THE TASK – Here the job is to restate every entry word for word.

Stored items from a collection
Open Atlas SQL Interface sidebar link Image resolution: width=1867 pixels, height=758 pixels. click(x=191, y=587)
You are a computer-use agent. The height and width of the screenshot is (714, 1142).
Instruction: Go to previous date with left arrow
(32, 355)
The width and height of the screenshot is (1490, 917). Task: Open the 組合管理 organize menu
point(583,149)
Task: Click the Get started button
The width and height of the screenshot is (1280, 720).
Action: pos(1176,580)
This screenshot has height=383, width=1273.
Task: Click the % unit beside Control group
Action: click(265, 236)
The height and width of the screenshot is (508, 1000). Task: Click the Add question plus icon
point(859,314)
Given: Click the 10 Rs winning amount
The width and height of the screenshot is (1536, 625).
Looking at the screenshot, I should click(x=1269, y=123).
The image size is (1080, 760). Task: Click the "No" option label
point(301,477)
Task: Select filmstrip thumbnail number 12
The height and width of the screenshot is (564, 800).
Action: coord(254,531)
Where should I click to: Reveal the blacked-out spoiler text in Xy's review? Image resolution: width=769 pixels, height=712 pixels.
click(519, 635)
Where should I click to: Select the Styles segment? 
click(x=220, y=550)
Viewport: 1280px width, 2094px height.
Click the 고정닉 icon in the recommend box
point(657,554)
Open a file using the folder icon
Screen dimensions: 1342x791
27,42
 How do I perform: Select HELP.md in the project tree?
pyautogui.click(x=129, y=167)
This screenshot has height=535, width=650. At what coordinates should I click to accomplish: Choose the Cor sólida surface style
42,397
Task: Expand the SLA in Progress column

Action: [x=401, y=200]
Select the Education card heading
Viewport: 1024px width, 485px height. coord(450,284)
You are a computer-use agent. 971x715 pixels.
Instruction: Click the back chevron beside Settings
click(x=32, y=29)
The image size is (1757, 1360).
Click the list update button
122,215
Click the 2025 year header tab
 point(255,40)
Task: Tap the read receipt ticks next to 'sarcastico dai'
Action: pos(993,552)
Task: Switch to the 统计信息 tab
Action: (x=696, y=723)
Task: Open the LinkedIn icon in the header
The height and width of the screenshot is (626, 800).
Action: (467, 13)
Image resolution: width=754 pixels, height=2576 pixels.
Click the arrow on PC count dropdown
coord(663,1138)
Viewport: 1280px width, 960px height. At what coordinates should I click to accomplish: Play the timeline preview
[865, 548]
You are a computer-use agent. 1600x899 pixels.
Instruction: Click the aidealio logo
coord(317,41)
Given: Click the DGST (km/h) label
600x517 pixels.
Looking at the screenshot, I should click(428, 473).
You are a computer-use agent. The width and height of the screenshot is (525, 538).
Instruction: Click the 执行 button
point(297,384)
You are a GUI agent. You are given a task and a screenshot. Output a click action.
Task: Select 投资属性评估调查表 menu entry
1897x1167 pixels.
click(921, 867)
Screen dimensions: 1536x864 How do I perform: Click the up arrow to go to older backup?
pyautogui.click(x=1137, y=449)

WRITTEN ANSWER –
Open Atlas SQL Interface sidebar link Image resolution: width=1867 pixels, height=758 pixels. click(x=191, y=587)
You are a computer-use agent. The height and width of the screenshot is (714, 1142).
Instruction: Go to previous date with left arrow
(32, 355)
The width and height of the screenshot is (1490, 917). Task: Open the 組合管理 organize menu
point(583,149)
Task: Click the Get started button
The width and height of the screenshot is (1280, 720).
Action: pos(1176,580)
This screenshot has height=383, width=1273.
Task: Click the % unit beside Control group
Action: click(265, 236)
The height and width of the screenshot is (508, 1000). Task: Click the Add question plus icon
point(859,314)
Given: Click the 10 Rs winning amount
The width and height of the screenshot is (1536, 625).
Looking at the screenshot, I should click(x=1269, y=123).
The image size is (1080, 760). Task: Click the "No" option label
point(301,477)
Task: Select filmstrip thumbnail number 12
The height and width of the screenshot is (564, 800).
Action: coord(254,531)
Where should I click to: Reveal the blacked-out spoiler text in Xy's review? Image resolution: width=769 pixels, height=712 pixels.
click(519, 635)
Where should I click to: Select the Styles segment? 
click(x=220, y=550)
Viewport: 1280px width, 2094px height.
Click the 고정닉 icon in the recommend box
point(657,554)
Open a file using the folder icon
Screen dimensions: 1342x791
27,42
 How do I perform: Select HELP.md in the project tree?
pyautogui.click(x=129, y=167)
This screenshot has height=535, width=650. At what coordinates should I click to accomplish: Choose the Cor sólida surface style
42,397
Task: Expand the SLA in Progress column

Action: [x=401, y=200]
Select the Education card heading
Viewport: 1024px width, 485px height. coord(450,284)
You are a computer-use agent. 971x715 pixels.
Instruction: Click the back chevron beside Settings
click(x=32, y=29)
The image size is (1757, 1360).
Click the list update button
122,215
Click the 2025 year header tab
 point(255,40)
Task: Tap the read receipt ticks next to 'sarcastico dai'
Action: pos(993,552)
Task: Switch to the 统计信息 tab
Action: (x=696, y=723)
Task: Open the LinkedIn icon in the header
The height and width of the screenshot is (626, 800).
Action: (467, 13)
Image resolution: width=754 pixels, height=2576 pixels.
Click the arrow on PC count dropdown
coord(663,1138)
Viewport: 1280px width, 960px height. At what coordinates should I click to accomplish: Play the timeline preview
[865, 548]
You are a computer-use agent. 1600x899 pixels.
Instruction: Click the aidealio logo
coord(317,41)
Given: Click the DGST (km/h) label
600x517 pixels.
Looking at the screenshot, I should click(428, 473).
You are a computer-use agent. The width and height of the screenshot is (525, 538).
Instruction: Click the 执行 button
point(297,384)
You are a GUI agent. You are given a task and a screenshot. Output a click action.
Task: Select 投资属性评估调查表 menu entry
1897x1167 pixels.
click(921, 867)
Screen dimensions: 1536x864 How do I perform: Click the up arrow to go to older backup?
pyautogui.click(x=1137, y=449)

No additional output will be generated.